Benefits also often include:

  • Increased sales and customer satisfaction

  • Decreased lead times

  • Less scrap, product returns, and manufacturing defects

  • Faster payment receipt

At the same time, Dr. Deming cautioned that the most significant ROIs of continuous improvement are very difficult to quantify. In true zen koan fashion, he remarked:

"[H]e that would run his company on visible figures alone will in time have neither company nor figures."

Still, he advised making a good-faith attempt to measure success whenever possible.

Disadvantages of continuous improvement

If poorly understood, continuous improvement can wreak havoc on the perfectionist mindset. For the inexperienced, it can also divert managerial attention away from active operations. Instead of letting it demand, well, continual attention, continuous improvement must save more resources than it takes up.

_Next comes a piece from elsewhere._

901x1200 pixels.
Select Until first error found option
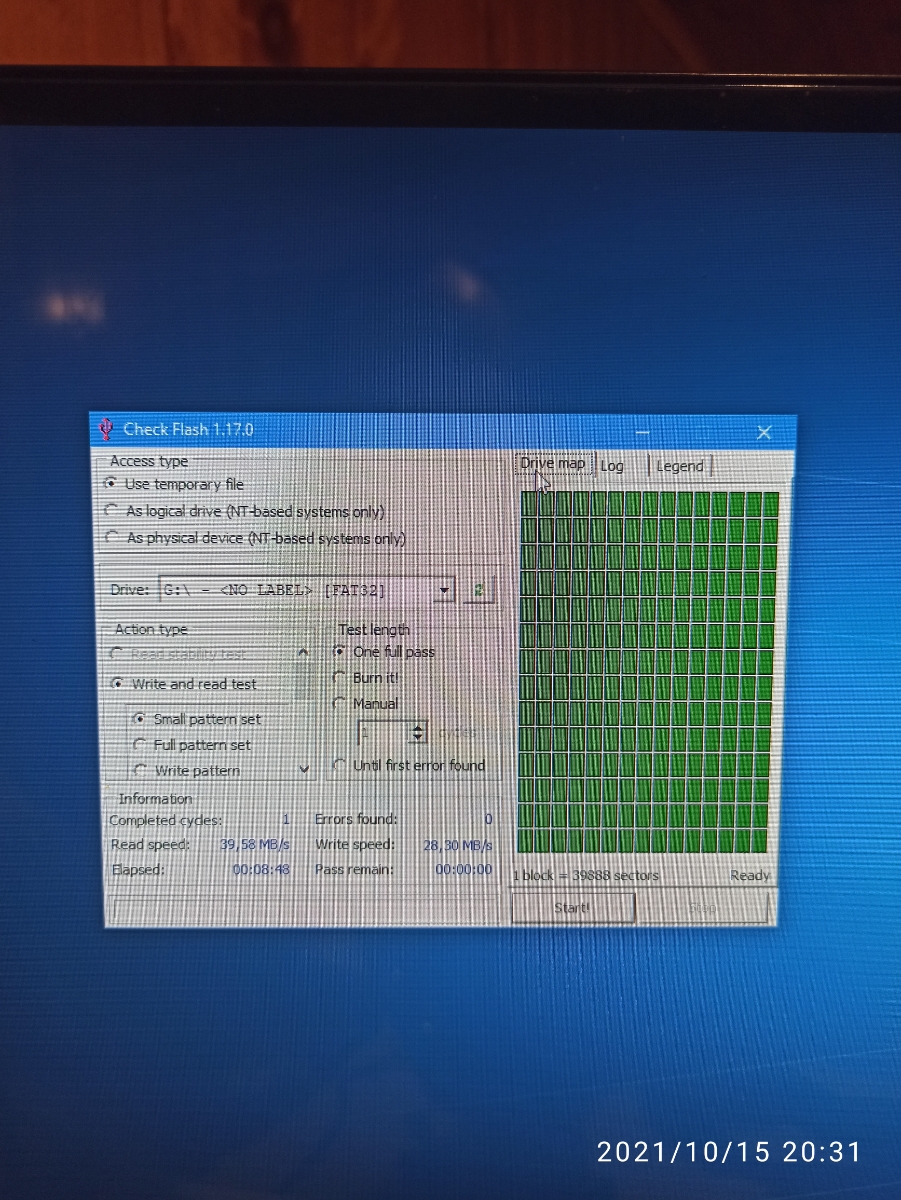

Examples of continuous improvement

For app developers, an RCA can reveal the root cause of a sudden flurry of complaints. Probing deeper, you may discover that the original development team spent more time trying to hone future-planned features than the core product.

If transporting raw goods, you may discover transportation-related waste, such as abnormally high fuel expenses. Looking at your shipping plans, it may become more obvious that unnecessary waiting caused distribution partners to send a partial truckload, thus causing the next truckload to be overfull. Both trucks thus incurred higher fuel costs than necessary.

FAQs

What is continuous improvement in the workplace?

In practice, continuous improvement creates a greater continual workflow. Inefficiencies are more easily identified and reduced. It breeds greater transparency, allowing each team member to quickly find out the status of a given task, who's working on it, and how much bearing their own work has on overall efficiency.

Is continuous improvement the same as continuous delivery?

Continuous improvement can easily overlap with continuous delivery protocols, which also seek low-risk, fast deployment cycles. Continuous delivery also depends on continually improving processes—but strictly speaking, it's not a method for finding and stopping the cause of waste, like the continuous process improvement model.